Source data
━━━━━━━━

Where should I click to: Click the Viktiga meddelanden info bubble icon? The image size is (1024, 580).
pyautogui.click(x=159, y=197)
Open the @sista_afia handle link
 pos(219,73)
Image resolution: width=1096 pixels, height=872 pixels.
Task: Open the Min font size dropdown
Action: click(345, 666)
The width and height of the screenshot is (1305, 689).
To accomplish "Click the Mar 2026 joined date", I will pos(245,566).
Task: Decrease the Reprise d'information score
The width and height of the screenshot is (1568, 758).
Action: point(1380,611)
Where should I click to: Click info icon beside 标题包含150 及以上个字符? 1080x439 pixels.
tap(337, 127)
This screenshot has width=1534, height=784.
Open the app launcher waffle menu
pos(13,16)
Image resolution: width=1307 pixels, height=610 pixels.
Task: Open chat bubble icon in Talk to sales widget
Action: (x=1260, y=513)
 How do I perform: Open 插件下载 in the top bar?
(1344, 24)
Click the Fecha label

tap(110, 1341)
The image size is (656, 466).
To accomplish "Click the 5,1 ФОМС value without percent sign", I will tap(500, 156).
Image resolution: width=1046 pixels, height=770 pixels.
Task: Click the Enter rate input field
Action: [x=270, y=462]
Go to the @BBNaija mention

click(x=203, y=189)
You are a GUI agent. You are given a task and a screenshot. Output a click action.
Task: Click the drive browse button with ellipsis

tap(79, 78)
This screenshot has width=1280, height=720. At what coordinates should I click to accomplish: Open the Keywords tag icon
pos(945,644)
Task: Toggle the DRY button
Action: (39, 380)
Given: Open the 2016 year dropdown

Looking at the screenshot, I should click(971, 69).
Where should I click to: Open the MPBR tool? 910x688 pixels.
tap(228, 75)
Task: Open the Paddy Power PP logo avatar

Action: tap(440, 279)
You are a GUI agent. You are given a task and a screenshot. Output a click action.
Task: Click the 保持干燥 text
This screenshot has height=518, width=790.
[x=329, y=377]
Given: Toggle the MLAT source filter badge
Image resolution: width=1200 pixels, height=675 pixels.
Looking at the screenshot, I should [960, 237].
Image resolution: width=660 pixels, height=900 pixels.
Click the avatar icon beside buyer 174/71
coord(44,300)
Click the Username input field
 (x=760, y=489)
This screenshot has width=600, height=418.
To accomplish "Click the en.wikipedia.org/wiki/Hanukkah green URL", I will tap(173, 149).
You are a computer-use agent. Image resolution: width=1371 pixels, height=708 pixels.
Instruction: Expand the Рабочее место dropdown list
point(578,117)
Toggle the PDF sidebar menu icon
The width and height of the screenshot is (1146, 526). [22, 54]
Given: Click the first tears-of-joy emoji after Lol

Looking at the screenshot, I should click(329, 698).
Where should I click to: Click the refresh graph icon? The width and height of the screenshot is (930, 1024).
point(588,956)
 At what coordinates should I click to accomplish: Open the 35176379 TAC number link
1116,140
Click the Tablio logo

━━━━━━━━

Rewrite the lines of the records above as a numbered list, omitting the blank lines.

*Reply*
1. Where should I click to: Click the Viktiga meddelanden info bubble icon? The image size is (1024, 580).
2. pyautogui.click(x=159, y=197)
3. Open the @sista_afia handle link
4.  pos(219,73)
5. Image resolution: width=1096 pixels, height=872 pixels.
6. Task: Open the Min font size dropdown
7. Action: click(345, 666)
8. The width and height of the screenshot is (1305, 689).
9. To accomplish "Click the Mar 2026 joined date", I will pos(245,566).
10. Task: Decrease the Reprise d'information score
11. The width and height of the screenshot is (1568, 758).
12. Action: point(1380,611)
13. Where should I click to: Click info icon beside 标题包含150 及以上个字符? 1080x439 pixels.
14. tap(337, 127)
15. This screenshot has width=1534, height=784.
16. Open the app launcher waffle menu
17. pos(13,16)
18. Image resolution: width=1307 pixels, height=610 pixels.
19. Task: Open chat bubble icon in Talk to sales widget
20. Action: (x=1260, y=513)
21.  How do I perform: Open 插件下载 in the top bar?
22. (1344, 24)
23. Click the Fecha label
24. tap(110, 1341)
25. The image size is (656, 466).
26. To accomplish "Click the 5,1 ФОМС value without percent sign", I will tap(500, 156).
27. Image resolution: width=1046 pixels, height=770 pixels.
28. Task: Click the Enter rate input field
29. Action: [x=270, y=462]
30. Go to the @BBNaija mention
31. click(x=203, y=189)
32. You are a GUI agent. You are given a task and a screenshot. Output a click action.
33. Task: Click the drive browse button with ellipsis
34. tap(79, 78)
35. This screenshot has width=1280, height=720. At what coordinates should I click to accomplish: Open the Keywords tag icon
36. pos(945,644)
37. Task: Toggle the DRY button
38. Action: (39, 380)
39. Given: Open the 2016 year dropdown
40. Looking at the screenshot, I should click(971, 69).
41. Where should I click to: Open the MPBR tool? 910x688 pixels.
42. tap(228, 75)
43. Task: Open the Paddy Power PP logo avatar
44. Action: tap(440, 279)
45. You are a GUI agent. You are given a task and a screenshot. Output a click action.
46. Task: Click the 保持干燥 text
47. This screenshot has height=518, width=790.
48. [x=329, y=377]
49. Given: Toggle the MLAT source filter badge
50. Image resolution: width=1200 pixels, height=675 pixels.
51. Looking at the screenshot, I should [960, 237].
52. Image resolution: width=660 pixels, height=900 pixels.
53. Click the avatar icon beside buyer 174/71
54. coord(44,300)
55. Click the Username input field
56.  (x=760, y=489)
57. This screenshot has width=600, height=418.
58. To accomplish "Click the en.wikipedia.org/wiki/Hanukkah green URL", I will tap(173, 149).
59. You are a computer-use agent. Image resolution: width=1371 pixels, height=708 pixels.
60. Instruction: Expand the Рабочее место dropdown list
61. point(578,117)
62. Toggle the PDF sidebar menu icon
63. The width and height of the screenshot is (1146, 526). [22, 54]
64. Given: Click the first tears-of-joy emoji after Lol
65. Looking at the screenshot, I should click(329, 698).
66. Where should I click to: Click the refresh graph icon? The width and height of the screenshot is (930, 1024).
67. point(588,956)
68.  At what coordinates should I click to accomplish: Open the 35176379 TAC number link
69. 1116,140
70. Click the Tablio logo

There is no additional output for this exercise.